Say you have a receiver at rest, with a source of light approaching head-on at (normalized) speed ##\beta##.

From the source's perspective, a time ##c \Delta t## elapses during the emission of a single cycle (crest to crest). That's the wave's period ##cT## in the source's rest frame: ##cT = c \Delta t##. But for light, the period ##cT## is equal to the wavelength ##\lambda##, so we actually have ##c \Delta t = \lambda##.

By time dilation, that ##c \Delta t## is equivalent to ##\gamma c \Delta t## in the receiver's frame: ##c \Delta t^\prime = \gamma c \Delta t = \gamma \lambda## (where I've designated the receiver's frame the primed frame).

So in the receiver's frame, the source emits a second wavefront a time ##c \Delta t^\prime = \gamma \lambda## after emitting the first. What we want to know is: what's the distance between the source and the first wavefront at this moment? The answer will tell us the wavelength ##\lambda^\prime## in the receiver's frame.

Well, during this time ##\gamma \lambda##, the first wavefront moves closer to the receiver a distance ##\gamma \lambda##. But the source itself also moves toward the receiver during this time, a distance ##\gamma \lambda \beta##. Thus, the first wavefront is "ahead" of the source by a distance ##\gamma \lambda - \gamma \lambda \beta## when the second wavefront is emitted:

##\lambda^\prime = \gamma \lambda ( 1 - \beta )##.

Then since wavelength and frequency ##\nu## are inversely proportional, we have:

##\nu = \gamma \nu^\prime (1 - \beta )##.

For a receding source, the minus sign becomes a plus.

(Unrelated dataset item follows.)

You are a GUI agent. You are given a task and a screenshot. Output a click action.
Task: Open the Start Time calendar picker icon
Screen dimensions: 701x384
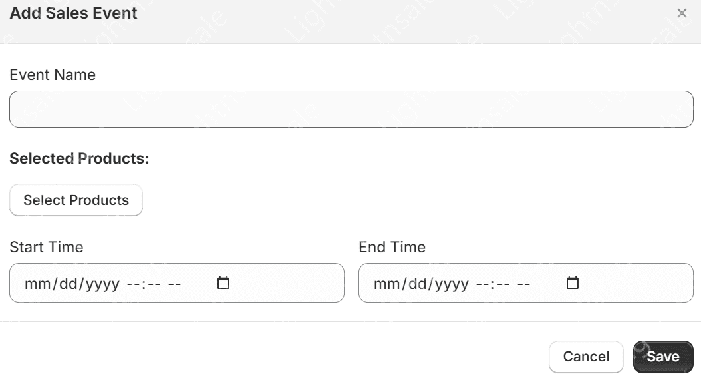click(x=223, y=283)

For the general case, the source might not be approaching or receding head-on. Then we use only the component of the source's displacement that's parallel to the light wave's direction of propagation (as opposed to the total distance the source travels). This isn't difficult, but it involves defining an angle, and that can be done in either frame, so one must be mindful of signs and primes. IIRC, Einstein's original derivation uses the angle in the source's frame, but most other treatments I've seen use the angle in the receiver's frame. Can lead to some confusion. (Anyway, the angles are related by the aberration formula.)